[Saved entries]

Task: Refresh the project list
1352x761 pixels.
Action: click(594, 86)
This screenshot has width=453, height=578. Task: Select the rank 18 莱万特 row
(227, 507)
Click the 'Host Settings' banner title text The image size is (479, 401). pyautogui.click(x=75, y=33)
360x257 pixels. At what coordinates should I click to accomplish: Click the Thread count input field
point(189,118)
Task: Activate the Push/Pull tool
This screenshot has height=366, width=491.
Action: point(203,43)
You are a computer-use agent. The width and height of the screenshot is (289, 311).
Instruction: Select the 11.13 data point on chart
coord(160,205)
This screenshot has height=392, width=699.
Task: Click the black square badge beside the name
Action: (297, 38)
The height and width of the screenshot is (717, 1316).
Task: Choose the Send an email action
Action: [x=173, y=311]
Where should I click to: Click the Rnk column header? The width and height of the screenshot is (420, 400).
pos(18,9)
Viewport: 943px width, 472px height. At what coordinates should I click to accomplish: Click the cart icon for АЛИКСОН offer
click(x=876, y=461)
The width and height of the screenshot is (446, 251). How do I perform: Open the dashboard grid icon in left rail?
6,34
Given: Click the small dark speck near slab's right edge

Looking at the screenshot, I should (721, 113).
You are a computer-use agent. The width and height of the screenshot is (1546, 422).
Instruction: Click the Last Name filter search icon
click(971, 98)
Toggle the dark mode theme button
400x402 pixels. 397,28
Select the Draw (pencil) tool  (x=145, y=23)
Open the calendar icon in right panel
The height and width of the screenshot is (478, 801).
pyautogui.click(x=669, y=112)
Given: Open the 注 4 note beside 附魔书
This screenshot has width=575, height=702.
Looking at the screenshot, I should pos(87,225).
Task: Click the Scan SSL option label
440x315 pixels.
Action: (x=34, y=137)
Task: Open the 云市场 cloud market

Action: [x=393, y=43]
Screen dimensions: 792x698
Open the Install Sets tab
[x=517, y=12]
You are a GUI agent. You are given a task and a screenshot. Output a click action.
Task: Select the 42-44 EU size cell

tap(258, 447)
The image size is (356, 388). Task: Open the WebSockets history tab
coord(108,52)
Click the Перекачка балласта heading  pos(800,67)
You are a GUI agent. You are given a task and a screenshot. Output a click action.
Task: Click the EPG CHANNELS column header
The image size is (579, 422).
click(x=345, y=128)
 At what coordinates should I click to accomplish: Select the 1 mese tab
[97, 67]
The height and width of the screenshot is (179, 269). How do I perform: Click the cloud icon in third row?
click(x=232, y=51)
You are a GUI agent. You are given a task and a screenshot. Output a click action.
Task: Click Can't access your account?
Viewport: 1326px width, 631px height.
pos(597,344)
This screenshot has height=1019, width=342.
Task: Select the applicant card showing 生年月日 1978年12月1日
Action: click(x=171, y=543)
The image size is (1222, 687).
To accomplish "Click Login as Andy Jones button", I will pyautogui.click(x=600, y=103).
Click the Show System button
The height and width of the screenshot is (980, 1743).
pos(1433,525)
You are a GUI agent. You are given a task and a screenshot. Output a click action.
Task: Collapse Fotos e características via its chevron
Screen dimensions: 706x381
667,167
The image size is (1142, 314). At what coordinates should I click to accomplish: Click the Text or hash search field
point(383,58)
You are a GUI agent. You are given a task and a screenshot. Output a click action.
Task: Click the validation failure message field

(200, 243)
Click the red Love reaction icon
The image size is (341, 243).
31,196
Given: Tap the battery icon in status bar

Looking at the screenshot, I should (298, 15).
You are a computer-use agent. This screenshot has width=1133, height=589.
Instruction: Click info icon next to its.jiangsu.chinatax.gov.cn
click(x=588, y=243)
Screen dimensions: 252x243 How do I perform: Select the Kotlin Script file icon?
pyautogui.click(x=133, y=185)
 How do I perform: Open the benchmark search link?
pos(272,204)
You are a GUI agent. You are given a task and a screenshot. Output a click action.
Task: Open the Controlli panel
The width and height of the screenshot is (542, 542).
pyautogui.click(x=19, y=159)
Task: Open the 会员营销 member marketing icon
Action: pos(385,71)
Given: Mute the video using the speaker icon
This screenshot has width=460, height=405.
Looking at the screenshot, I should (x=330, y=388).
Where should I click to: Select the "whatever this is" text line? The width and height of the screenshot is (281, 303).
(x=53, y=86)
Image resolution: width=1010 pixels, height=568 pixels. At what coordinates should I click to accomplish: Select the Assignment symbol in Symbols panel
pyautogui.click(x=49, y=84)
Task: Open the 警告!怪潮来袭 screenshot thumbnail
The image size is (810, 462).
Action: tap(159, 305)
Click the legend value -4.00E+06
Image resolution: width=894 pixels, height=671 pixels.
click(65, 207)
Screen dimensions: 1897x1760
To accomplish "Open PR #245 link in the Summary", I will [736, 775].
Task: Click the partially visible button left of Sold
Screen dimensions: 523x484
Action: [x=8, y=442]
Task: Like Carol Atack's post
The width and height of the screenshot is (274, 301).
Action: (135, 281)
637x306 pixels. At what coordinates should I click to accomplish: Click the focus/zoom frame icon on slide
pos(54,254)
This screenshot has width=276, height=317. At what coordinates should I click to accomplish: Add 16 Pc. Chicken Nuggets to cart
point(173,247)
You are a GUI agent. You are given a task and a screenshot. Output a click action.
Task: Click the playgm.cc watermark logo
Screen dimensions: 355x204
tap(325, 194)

**Goal of the exercise:**
Among the records, find every line holding the word "computer" and copy it.

**Finished task:**
You are a computer-use agent. The width and height of the screenshot is (289, 311).
You are a computer-use agent. The width and height of the screenshot is (1546, 422).
You are a computer-use agent. This screenshot has width=1133, height=589.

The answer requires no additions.